Exercise material -
^^^^
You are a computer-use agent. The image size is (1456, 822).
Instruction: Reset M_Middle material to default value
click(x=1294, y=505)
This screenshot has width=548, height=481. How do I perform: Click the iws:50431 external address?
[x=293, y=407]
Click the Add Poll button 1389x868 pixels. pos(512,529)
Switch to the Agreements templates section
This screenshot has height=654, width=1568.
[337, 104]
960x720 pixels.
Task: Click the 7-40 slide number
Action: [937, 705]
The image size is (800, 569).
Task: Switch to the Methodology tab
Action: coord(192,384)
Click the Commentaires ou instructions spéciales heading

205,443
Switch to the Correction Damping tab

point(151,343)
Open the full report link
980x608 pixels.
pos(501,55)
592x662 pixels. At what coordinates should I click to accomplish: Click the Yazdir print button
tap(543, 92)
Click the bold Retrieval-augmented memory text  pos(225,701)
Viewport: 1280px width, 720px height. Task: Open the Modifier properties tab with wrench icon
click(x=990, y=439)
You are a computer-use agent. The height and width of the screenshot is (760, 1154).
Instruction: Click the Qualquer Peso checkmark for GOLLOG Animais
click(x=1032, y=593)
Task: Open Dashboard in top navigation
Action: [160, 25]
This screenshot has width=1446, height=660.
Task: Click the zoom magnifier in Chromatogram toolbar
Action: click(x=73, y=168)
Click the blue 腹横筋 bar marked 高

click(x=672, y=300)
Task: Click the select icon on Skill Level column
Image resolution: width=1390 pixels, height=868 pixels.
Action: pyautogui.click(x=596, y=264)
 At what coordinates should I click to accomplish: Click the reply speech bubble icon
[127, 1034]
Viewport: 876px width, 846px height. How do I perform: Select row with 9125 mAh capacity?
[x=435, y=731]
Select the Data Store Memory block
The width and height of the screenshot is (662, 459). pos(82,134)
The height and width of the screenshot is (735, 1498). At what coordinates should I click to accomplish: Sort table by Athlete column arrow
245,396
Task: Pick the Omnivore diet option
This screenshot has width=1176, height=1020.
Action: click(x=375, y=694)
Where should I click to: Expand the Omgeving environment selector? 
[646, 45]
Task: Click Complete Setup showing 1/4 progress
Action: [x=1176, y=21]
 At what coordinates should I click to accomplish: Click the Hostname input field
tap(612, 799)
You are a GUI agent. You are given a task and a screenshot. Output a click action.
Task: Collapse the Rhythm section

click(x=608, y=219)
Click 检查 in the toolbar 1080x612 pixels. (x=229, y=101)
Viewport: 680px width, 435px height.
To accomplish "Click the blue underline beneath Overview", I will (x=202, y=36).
^^^^
Given exercise - Reproduce the material above line for line, changing nothing.

Result of this task -
You are a computer-use agent. The image size is (1456, 822).
Instruction: Reset M_Middle material to default value
click(x=1294, y=505)
This screenshot has width=548, height=481. How do I perform: Click the iws:50431 external address?
[x=293, y=407]
Click the Add Poll button 1389x868 pixels. pos(512,529)
Switch to the Agreements templates section
This screenshot has height=654, width=1568.
[337, 104]
960x720 pixels.
Task: Click the 7-40 slide number
Action: [937, 705]
The image size is (800, 569).
Task: Switch to the Methodology tab
Action: coord(192,384)
Click the Commentaires ou instructions spéciales heading

205,443
Switch to the Correction Damping tab

point(151,343)
Open the full report link
980x608 pixels.
pos(501,55)
592x662 pixels. At what coordinates should I click to accomplish: Click the Yazdir print button
tap(543, 92)
Click the bold Retrieval-augmented memory text  pos(225,701)
Viewport: 1280px width, 720px height. Task: Open the Modifier properties tab with wrench icon
click(x=990, y=439)
You are a computer-use agent. The height and width of the screenshot is (760, 1154).
Instruction: Click the Qualquer Peso checkmark for GOLLOG Animais
click(x=1032, y=593)
Task: Open Dashboard in top navigation
Action: [160, 25]
This screenshot has width=1446, height=660.
Task: Click the zoom magnifier in Chromatogram toolbar
Action: click(x=73, y=168)
Click the blue 腹横筋 bar marked 高

click(x=672, y=300)
Task: Click the select icon on Skill Level column
Image resolution: width=1390 pixels, height=868 pixels.
Action: pyautogui.click(x=596, y=264)
 At what coordinates should I click to accomplish: Click the reply speech bubble icon
[127, 1034]
Viewport: 876px width, 846px height. How do I perform: Select row with 9125 mAh capacity?
[x=435, y=731]
Select the Data Store Memory block
The width and height of the screenshot is (662, 459). pos(82,134)
The height and width of the screenshot is (735, 1498). At what coordinates should I click to accomplish: Sort table by Athlete column arrow
245,396
Task: Pick the Omnivore diet option
This screenshot has width=1176, height=1020.
Action: click(x=375, y=694)
Where should I click to: Expand the Omgeving environment selector? 
[646, 45]
Task: Click Complete Setup showing 1/4 progress
Action: [x=1176, y=21]
 At what coordinates should I click to accomplish: Click the Hostname input field
tap(612, 799)
You are a GUI agent. You are given a task and a screenshot. Output a click action.
Task: Collapse the Rhythm section

click(x=608, y=219)
Click 检查 in the toolbar 1080x612 pixels. (x=229, y=101)
Viewport: 680px width, 435px height.
To accomplish "Click the blue underline beneath Overview", I will (x=202, y=36).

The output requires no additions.